Fortunately, we’re old enough to know that what soothes us isn’t always what’s good for us. Our teens, however, may not be. Between their classmates and teammates, friends and _DSC1011.jpgfamily, YouTubers and other celebs they follow, many teens live in an echo chamber that deafens them to the true diversity of ideas in the world.

When they were toddlers, we exposed them to different foods to expand their palette. Now we need to expose them to different ways of thinking to expand their minds. Lest they get out into the world and not know how diverse the discourse really is or how to handle such differences, we should prepare them for it now.

Accepting challenges by learning to listen

If your teenager has a sibling, getting challenged may not be new, but thoughtful, measured responses might be. Whether it comes from a college professor, employer, or spouse, one day your child will face a difference of opinion that he or she will truly need to hear, wrestle with, and respond to—without slamming a real or virtual door.

Gil Preuss, CEO of the Jewish Federation of Greater Washington (and my first friend in Young Judaea), recently wrote, “We have to start from a position where the goal of the conversation isn’t to convince, but rather to listen and understand.”

It’s not easy. So give teens opportunities to practice it in an environment designed just for that purpose. A summer activism program can key into their interests and push them to consider viewpoints other than their own, while they build relationships and have fun.

Trying on different selves

Dressing up in costumes is a childhood right of passage. From curiosity about how they look to explorations of concepts like femininity or power, kids learn a lot from trying things on. Walking around in someone else’s shoes, cape, or tiara even helps build young kids’ sense of empathy. Teens reap similar benefits by trying on different ideas and personalities. Unfortunately, sometimes they don’t feel comfortable being anyone other than who they’ve always been in front of close friends and family. Drop them in a new environment with lots of other teens, new people to get to know, and it’s easier for them to test drive a new idea or persona they’ve been thinking about.

Arguing for the better

“The Talmud is full of argument and dissent,” said Rabbi Michael Paley of Columbia University, “and yet it’s considered a holy book.” Paley reminds us that debate is in an important part of our intellectual tradition as Jews, and that debating ideas is a good thing because it helps us arrive at something better. Pruess adds, “The goal isn’t to win an argument by shutting someone up; the goal is to learn by not shutting someone out.”

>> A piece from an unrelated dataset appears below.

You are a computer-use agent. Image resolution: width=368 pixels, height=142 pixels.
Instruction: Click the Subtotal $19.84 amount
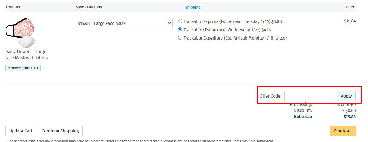point(350,117)

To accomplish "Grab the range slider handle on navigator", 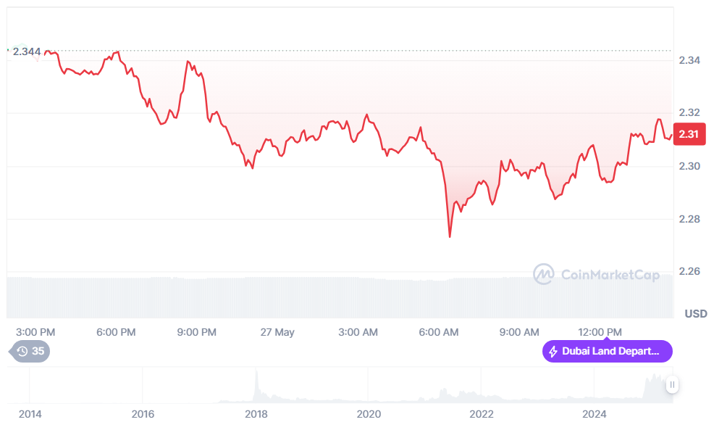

What’s crucial is providing our teens with an opportunity to learn these lessons. Provide a caring community where they can express their ideas and defend them. In a summer program like Tel Yehudah, teenagers learn not just the value of discussion and debate and its connection to our history, but they can be challenged together and then dance together afterwards, reinforcing how the bonds of community make it a safe place to have those arguments in the first place.